Results in Google Colab

This table is almost what I want. I'm trying to print the same table except that I want to hide the index numbers and left align the first column, so that I have a table with 7 rows + 1 header and 3 columns that looks like this.

enter image description here

I tried using df.style.hide_index() to hide the index numbers and it worked, but I couldn't figure out how to combine df.style.hide_index() with df.style.set_properties(**{'text-align': 'center'}) The first screenshot shows all three columns are center aligned and I want to left align the first column and center align the 2nd and 3rd columns, except for the header which should have all three columns center aligned.


Solution

  • The table can be pretty formatted in Pandas by assembling the two missing formatting conditions into a single df. I made the following two changes to the original code.

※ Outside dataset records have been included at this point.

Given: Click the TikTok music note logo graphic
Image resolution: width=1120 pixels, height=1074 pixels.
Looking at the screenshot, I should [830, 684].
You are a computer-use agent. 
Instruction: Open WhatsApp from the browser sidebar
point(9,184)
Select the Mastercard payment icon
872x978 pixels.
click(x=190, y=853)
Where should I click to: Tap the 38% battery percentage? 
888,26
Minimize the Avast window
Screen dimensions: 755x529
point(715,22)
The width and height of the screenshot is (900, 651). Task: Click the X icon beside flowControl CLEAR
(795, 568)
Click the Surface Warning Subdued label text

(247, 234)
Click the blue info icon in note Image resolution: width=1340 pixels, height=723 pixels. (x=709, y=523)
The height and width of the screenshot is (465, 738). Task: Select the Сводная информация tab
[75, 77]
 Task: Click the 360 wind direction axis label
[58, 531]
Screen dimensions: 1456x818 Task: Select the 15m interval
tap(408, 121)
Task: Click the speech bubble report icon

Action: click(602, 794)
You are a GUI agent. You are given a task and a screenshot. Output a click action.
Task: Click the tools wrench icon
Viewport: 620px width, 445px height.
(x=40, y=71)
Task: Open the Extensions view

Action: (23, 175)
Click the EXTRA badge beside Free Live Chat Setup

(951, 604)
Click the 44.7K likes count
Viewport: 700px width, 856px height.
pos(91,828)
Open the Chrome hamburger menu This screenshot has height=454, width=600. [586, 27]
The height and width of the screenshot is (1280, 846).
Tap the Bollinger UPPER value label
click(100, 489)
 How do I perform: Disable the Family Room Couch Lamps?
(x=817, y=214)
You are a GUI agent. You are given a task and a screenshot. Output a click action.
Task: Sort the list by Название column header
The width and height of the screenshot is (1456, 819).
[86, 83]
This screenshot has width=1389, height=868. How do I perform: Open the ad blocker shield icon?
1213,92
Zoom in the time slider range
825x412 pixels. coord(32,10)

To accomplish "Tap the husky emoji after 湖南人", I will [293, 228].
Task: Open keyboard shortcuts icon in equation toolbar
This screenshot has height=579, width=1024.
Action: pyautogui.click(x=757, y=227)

    1. Hide index numbers with hide_index()

      df[["Unit", "Abbreviation", "Storage"]].style.hide_index()  
      
    2. To apply to a subset of columns, you can use the subset parameter. Left align the first column by default and center align the other 2 columns using the subset parameter.

      set_properties(subset=["Abbreviation", "Storage"], **{'text-align': 'center'})
      

    Code:

    import pandas as pd
    from IPython.display import HTML
    df = pd.DataFrame({'Unit': ['Bit', 'Nibble','Byte/Octet', 'Kilobyte', 'Megabyte', 'Gigabyte', 'Terabyte'], 'Abbreviation': ['b', '-', 'B', 'KB', 'MB', 'GB', 'TB'], 'Storage': ['Binary digit, single 0 or 1', '4 bits', '8 bits', '1024 bytes', '1024 KB', '1024 MB', '1024 GB']})
    df[["Unit", "Abbreviation", "Storage"]].style.hide_index().set_properties(subset=["Abbreviation", "Storage"], **{'text-align': 'center'})
    

    Results:

    Pandas table

    Usage:

    Let's say that you have an Excel spreadsheet and you want to print a custom formatted table that looks better than Excel's built-in table templates. All you need to do is open the spreadsheet in Excel and export it as a csv file. Then run the following Python code to convert the csv file to a Pandas df.

    import pandas as pd
    filepath = '/path/to/FILE.csv' # replace with an existing path to FILE.csv
    df = pd.read_csv(filepath)
    df
    

    Use this df to make a custom formatted table.